§ Task prompt
Within the listing that follows, reproduce exactly the lines starting at the line with "Image resolution: width=1132" and ending at the line with "Task: Open the barcode", inclusive, and only those. Pictures are dropped.

==== Available data ====

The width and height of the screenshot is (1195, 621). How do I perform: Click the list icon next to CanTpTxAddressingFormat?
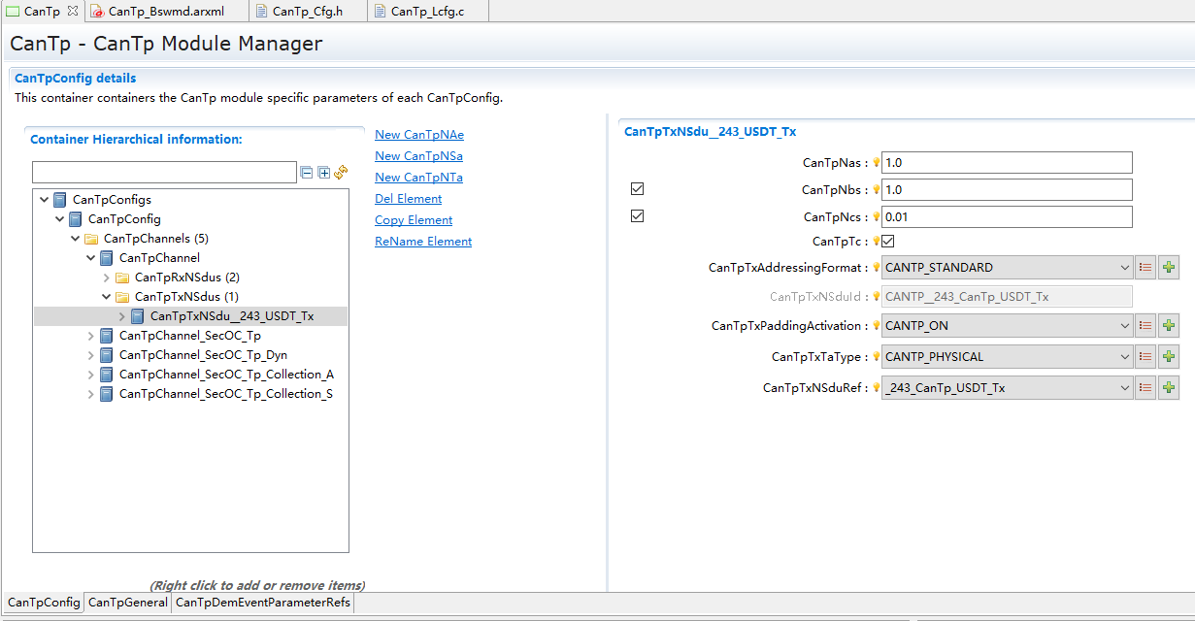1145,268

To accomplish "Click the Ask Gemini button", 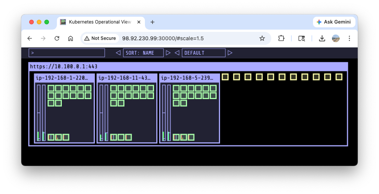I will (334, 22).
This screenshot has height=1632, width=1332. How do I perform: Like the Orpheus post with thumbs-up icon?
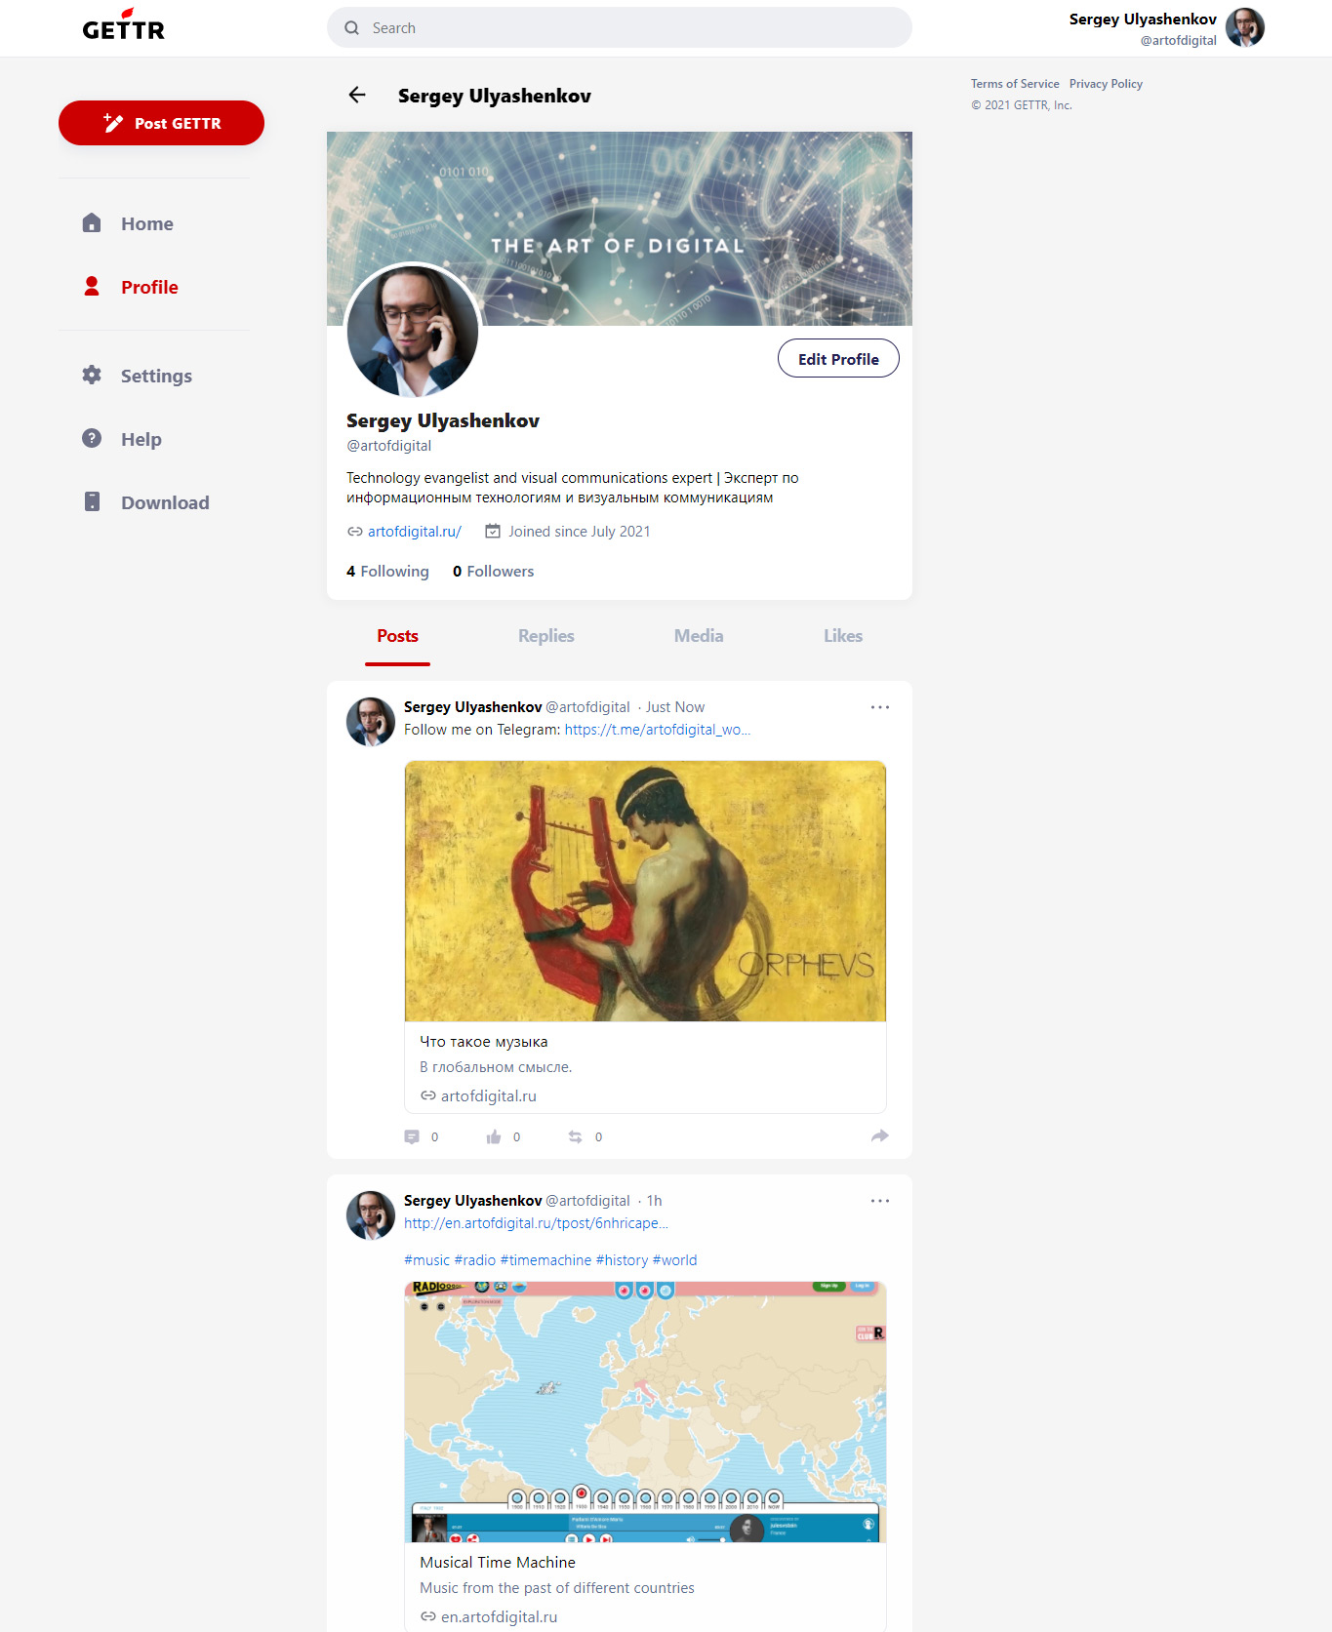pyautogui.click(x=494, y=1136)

====
==== Available data ====

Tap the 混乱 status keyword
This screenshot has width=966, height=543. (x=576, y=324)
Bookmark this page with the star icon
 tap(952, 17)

====
==== Available data ====

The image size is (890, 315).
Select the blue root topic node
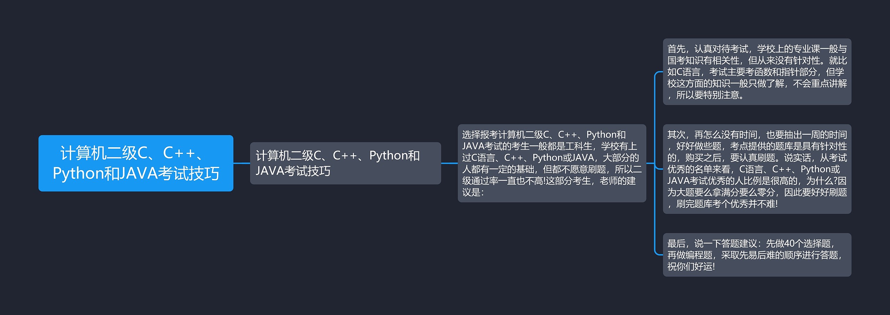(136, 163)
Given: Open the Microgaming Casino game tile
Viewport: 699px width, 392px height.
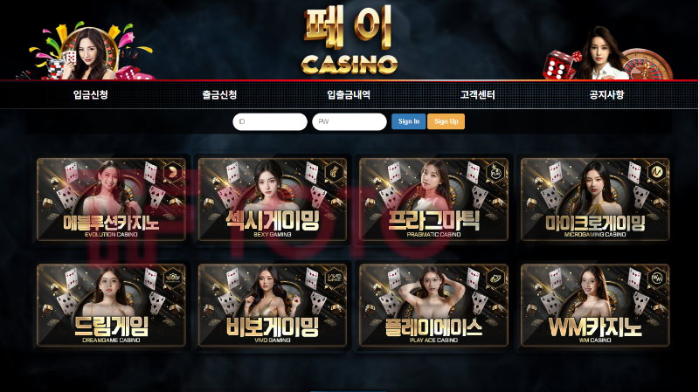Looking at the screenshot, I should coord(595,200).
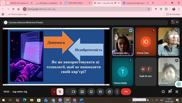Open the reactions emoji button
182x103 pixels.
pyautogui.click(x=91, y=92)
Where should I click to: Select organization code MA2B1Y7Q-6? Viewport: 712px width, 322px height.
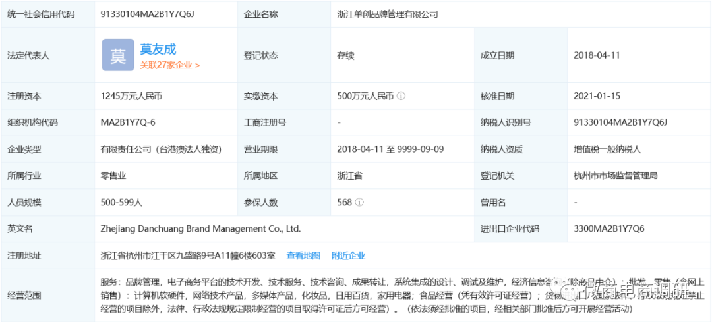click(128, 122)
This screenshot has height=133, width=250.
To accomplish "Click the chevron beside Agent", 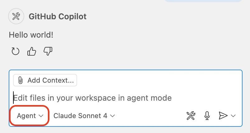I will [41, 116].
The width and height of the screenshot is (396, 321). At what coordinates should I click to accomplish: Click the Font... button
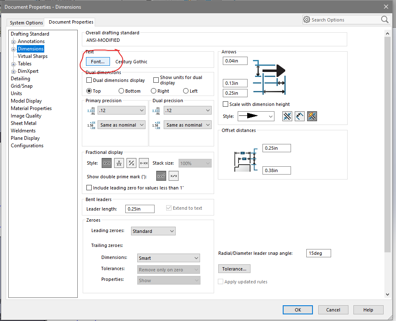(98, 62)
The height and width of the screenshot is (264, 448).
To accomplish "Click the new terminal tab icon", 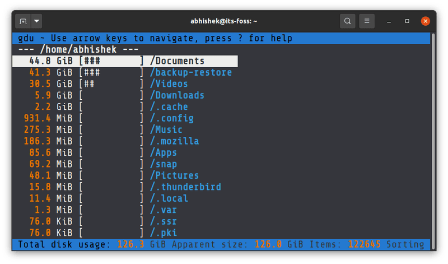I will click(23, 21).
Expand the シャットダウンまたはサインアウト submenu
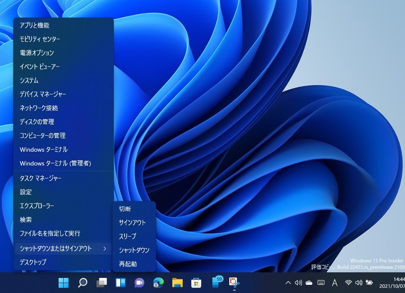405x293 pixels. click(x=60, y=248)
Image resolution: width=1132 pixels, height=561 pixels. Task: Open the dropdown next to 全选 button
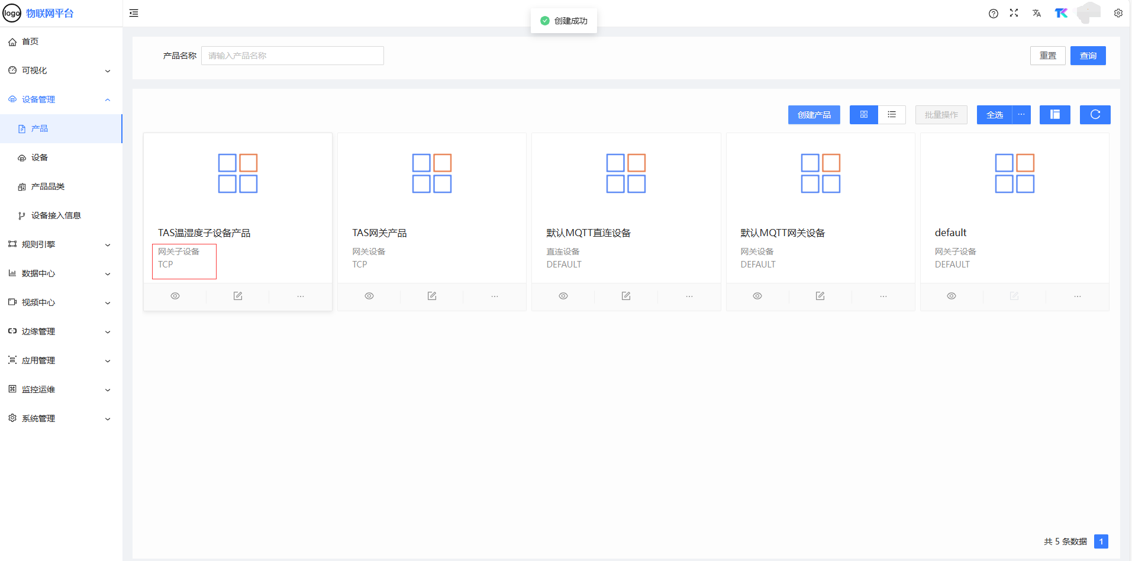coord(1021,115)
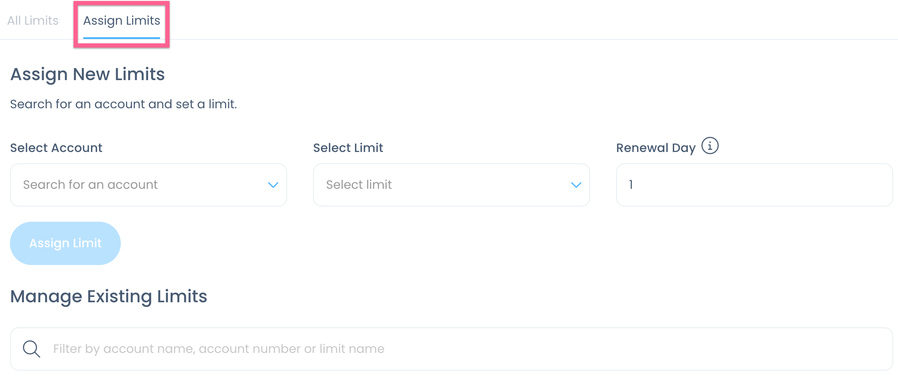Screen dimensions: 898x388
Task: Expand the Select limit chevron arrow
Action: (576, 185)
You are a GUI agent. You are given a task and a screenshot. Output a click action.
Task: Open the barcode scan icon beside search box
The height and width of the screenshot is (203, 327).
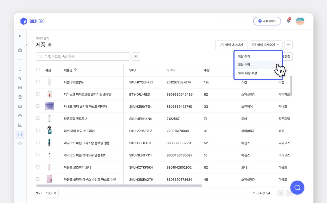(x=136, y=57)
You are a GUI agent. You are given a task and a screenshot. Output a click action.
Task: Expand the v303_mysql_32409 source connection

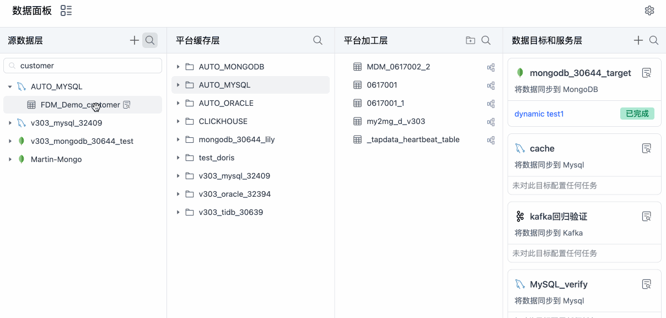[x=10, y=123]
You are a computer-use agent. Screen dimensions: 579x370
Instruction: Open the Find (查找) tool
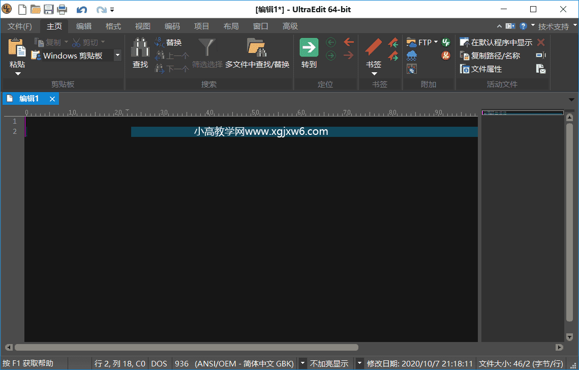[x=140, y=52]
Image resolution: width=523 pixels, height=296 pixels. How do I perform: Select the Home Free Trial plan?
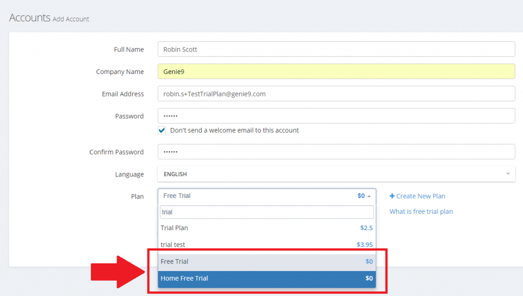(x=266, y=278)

====

§ Result
Image resolution: width=1132 pixels, height=561 pixels. Task: Open the dropdown next to 全选 button
coord(1021,115)
Screen dimensions: 898x388
Task: Expand the Select limit chevron arrow
Action: (576, 185)
You are a GUI agent. You are given a task and a screenshot. Output a click action.
Task: Open the barcode scan icon beside search box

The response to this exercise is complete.